begin Selection

Refactor the index component and update the MVP insurance accordingly (#90)

Refactor the `kotaemon/pipelines` module to `kotaemon/indices`. Create the VectorIndex. Note: currently I place `qa` to be inside `kotaemon/indices` since at the moment we only have `qa` in RAG. At the same time, I think `qa` can be an independent module in `kotaemon/qa`. Since this can be changed later, I still go at the 1st option for now to observe if we can change it later.
2023-11-30 18:35:07 +07:00
parent 8e3a1d193f
commit e34b1e4c6d
25 changed files with 396 additions and 605 deletions
--- a/knowledgehub/indices/vectorindex.py
+++ b/knowledgehub/indices/vectorindex.py
@@ -0,0 +1,185 @@
+from __future__ import annotations
+
+import uuid
+from pathlib import Path
+from typing import Optional, Sequence, cast
+
+from kotaemon.base import BaseComponent, Document, RetrievedDocument
+from kotaemon.embeddings import BaseEmbeddings
+from kotaemon.storages import BaseDocumentStore, BaseVectorStore
+
+from .base import BaseIndexing, BaseRetrieval
+from .rankings import BaseReranking
+
+VECTOR_STORE_FNAME = "vectorstore"
+DOC_STORE_FNAME = "docstore"
+
+
+class VectorIndexing(BaseIndexing):
+    """Ingest the document, run through the embedding, and store the embedding in a
+    vector store.
+
+    This pipeline supports the following set of inputs:
+        - List of documents
+        - List of texts
+    """
+
+    vector_store: BaseVectorStore
+    doc_store: Optional[BaseDocumentStore] = None
+    embedding: BaseEmbeddings
+
+    def to_retrieval_pipeline(self, *args, **kwargs):
+        """Convert the indexing pipeline to a retrieval pipeline"""
+        return VectorRetrieval(
+            vector_store=self.vector_store,
+            doc_store=self.doc_store,
+            embedding=self.embedding,
+            **kwargs,
+        )
+
+    def to_qa_pipeline(self, *args, **kwargs):
+        from .qa import CitationQAPipeline
+
+        return TextVectorQA(
+            retrieving_pipeline=self.to_retrieval_pipeline(**kwargs),
+            qa_pipeline=CitationQAPipeline(**kwargs),
+        )
+
+    def run(self, text: str | list[str] | Document | list[Document]) -> None:
+        input_: list[Document] = []
+        if not isinstance(text, list):
+            text = [text]
+
+        for item in cast(list, text):
+            if isinstance(item, str):
+                input_.append(Document(text=item, id_=str(uuid.uuid4())))
+            elif isinstance(item, Document):
+                input_.append(item)
+            else:
+                raise ValueError(
+                    f"Invalid input type {type(item)}, should be str or Document"
+                )
+
+        embeddings = self.embedding(input_)
+        self.vector_store.add(
+            embeddings=embeddings,
+            ids=[t.id_ for t in input_],
+        )
+        if self.doc_store:
+            self.doc_store.add(input_)
+
+    def save(
+        self,
+        path: str | Path,
+        vectorstore_fname: str = VECTOR_STORE_FNAME,
+        docstore_fname: str = DOC_STORE_FNAME,
+    ):
+        """Save the whole state of the indexing pipeline vector store and all
+        necessary information to disk
+
+        Args:
+            path (str): path to save the state
+        """

end Selection

- _Exercise aim_
In the commit above, what error does the indexing run method raise when an input item is neither a string nor a Document?

begin Recorded information

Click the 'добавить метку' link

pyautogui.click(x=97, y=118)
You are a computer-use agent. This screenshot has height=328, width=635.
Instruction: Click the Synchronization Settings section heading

end Recorded information

- _Task response_
It raises a ValueError saying the input type is invalid and should be str or Document.